The Future: More "Soft Law"?
Given the surprising developments of the past 20 years, what awaits us in the future? In the next decade, more international agreements and other legal instruments are due to be concluded. At the same time, however, countries may slow the rate of concluding binding new agreements as they find, especially in the developing countries, that they are becoming overtaxed by the resources needed to engage in new negotiations while implementing effectively agreements already concluded. In turn, this may presage greater reliance on international legal instruments that are not formal conventions, or what some jurists call "soft law," which can help to create an international consensus and lay the groundwork for later binding treaties.
The new international conventions are likely to continue to be ever more demanding in terms of the actions they ask of countries. Frequently this may initially take the form of a so-called "framework" convention, non-binding but signalling intent to take later action; these are then followed by protocols spelling out detailed obligations in specific areas. A good example would be the Vienna Ozone Layer Convention, and its subsequent Montreal Protocol on Substances that Deplete the Ozone Layer which specifies reductions in emissions of chlorofluorocarbons (CFCs) by the industrialized countries. This is also the form of the recent Antarctic Environmental Protocol and the regional seas conventions.
Bigger Role for NGOs
We are also likely to see increased emphasis on monitoring compliance with the conventions and on providing means to facilitate implementation and compliance. The role of non-governmental organizations in the negotiation and implementation of agreements will also likely grow. Several approaches for encouraging compliance with international environmental instruments may continue to get increased attention: such steps, for example, as reporting by parties and making information associated with the agreements transparent; public participation in developing and implementing international environmental instruments; use of economic incentives and market mechanisms as tools of implementation; and treatment of third parties within the agreements. There has been an unprecedented empowerment of non-governmental organizations and individuals with respect to the decision-making processes and the implementation of international legal instruments.

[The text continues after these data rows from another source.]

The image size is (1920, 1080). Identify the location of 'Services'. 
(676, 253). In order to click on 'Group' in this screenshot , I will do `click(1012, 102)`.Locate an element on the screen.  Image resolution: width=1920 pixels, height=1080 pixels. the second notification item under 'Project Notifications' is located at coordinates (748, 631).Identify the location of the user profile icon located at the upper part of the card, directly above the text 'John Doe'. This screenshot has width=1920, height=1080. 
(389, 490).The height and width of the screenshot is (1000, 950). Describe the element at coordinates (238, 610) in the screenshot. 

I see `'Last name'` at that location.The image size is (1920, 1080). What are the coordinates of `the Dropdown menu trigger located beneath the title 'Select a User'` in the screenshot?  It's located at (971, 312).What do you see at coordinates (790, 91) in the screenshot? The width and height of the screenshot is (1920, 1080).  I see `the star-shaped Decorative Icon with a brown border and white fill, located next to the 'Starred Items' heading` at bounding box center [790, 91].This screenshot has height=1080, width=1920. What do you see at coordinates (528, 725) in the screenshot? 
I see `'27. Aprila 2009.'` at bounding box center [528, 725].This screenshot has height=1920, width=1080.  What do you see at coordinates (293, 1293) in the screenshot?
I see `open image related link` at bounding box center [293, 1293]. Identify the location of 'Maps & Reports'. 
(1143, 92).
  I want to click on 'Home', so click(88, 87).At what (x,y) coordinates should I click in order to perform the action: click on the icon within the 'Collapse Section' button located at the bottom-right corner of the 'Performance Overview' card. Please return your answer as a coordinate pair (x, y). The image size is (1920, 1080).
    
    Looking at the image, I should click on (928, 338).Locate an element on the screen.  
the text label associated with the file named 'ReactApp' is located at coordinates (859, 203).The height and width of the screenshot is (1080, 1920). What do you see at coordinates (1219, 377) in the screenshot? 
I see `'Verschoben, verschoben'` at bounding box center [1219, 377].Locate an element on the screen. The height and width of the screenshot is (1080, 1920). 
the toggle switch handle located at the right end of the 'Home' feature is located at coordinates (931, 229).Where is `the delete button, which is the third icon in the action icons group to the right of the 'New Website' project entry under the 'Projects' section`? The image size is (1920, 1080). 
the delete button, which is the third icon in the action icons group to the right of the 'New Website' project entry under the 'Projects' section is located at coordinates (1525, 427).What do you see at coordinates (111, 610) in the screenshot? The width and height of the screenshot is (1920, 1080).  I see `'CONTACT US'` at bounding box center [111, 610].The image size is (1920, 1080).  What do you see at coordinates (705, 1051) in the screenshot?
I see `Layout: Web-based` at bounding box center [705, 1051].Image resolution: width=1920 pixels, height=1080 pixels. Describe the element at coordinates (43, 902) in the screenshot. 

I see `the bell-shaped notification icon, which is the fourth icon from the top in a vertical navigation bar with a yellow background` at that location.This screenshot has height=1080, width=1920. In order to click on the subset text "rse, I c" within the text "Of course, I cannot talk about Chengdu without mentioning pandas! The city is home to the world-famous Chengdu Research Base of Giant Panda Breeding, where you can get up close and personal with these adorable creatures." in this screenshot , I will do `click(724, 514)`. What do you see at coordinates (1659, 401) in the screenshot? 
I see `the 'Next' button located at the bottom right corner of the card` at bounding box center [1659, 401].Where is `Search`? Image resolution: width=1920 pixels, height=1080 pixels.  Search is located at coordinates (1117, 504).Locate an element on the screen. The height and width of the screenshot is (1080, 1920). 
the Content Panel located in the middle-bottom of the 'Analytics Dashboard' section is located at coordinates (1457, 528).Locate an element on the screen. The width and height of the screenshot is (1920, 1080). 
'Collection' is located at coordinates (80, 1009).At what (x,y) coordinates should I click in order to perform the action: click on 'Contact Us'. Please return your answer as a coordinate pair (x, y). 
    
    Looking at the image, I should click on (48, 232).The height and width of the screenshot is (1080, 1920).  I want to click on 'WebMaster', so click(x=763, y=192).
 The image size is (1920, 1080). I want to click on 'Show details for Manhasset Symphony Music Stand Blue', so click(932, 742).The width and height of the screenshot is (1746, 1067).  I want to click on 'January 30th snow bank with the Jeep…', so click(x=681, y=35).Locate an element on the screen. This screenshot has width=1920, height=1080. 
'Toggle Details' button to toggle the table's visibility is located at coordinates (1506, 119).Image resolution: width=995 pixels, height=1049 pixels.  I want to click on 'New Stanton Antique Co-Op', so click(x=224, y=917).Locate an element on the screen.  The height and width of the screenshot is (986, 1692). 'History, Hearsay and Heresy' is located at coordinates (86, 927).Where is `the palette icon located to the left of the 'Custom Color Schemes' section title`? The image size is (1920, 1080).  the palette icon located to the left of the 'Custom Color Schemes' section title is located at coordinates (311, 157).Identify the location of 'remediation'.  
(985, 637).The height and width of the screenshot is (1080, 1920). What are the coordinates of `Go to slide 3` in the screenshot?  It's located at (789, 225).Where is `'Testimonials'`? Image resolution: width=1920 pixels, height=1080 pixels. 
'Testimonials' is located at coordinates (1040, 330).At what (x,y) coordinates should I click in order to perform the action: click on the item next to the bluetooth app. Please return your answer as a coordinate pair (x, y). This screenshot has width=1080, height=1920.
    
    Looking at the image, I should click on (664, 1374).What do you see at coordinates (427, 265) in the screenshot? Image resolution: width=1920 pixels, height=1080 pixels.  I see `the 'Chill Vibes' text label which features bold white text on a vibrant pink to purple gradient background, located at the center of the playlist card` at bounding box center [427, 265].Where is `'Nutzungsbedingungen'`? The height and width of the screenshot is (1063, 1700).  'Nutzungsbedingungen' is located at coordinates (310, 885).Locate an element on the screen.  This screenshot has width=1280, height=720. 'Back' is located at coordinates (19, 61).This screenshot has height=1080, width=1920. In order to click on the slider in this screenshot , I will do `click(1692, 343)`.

There will also be continued attention to the trade implications of the agreements that are negotiated - in particular issues of consistency between environmental and trade regimes. The trade issues raised by environmentally-oriented actions have taken a number of forms. One concerned the consistency of environmental restrictions on trade with the General Agreement on Tariffs and Trade (GATT). A notable case was the argument in 1991 over whether a United States embargo on Mexican tuna violated GATT rules.
Finally, we will need to recognize that a growing part of international environmental law is being made outside the formal intergovernmental negotiating process. The corporate sector, mixed groups of industry and environmental organizations, environmental non-governmental organizations, industry associations, and professional societies are all actively engaged in formulating standards of behaviour for their clients and others to follow. The interaction of governmental and non-governmental norms certainly merits further attention.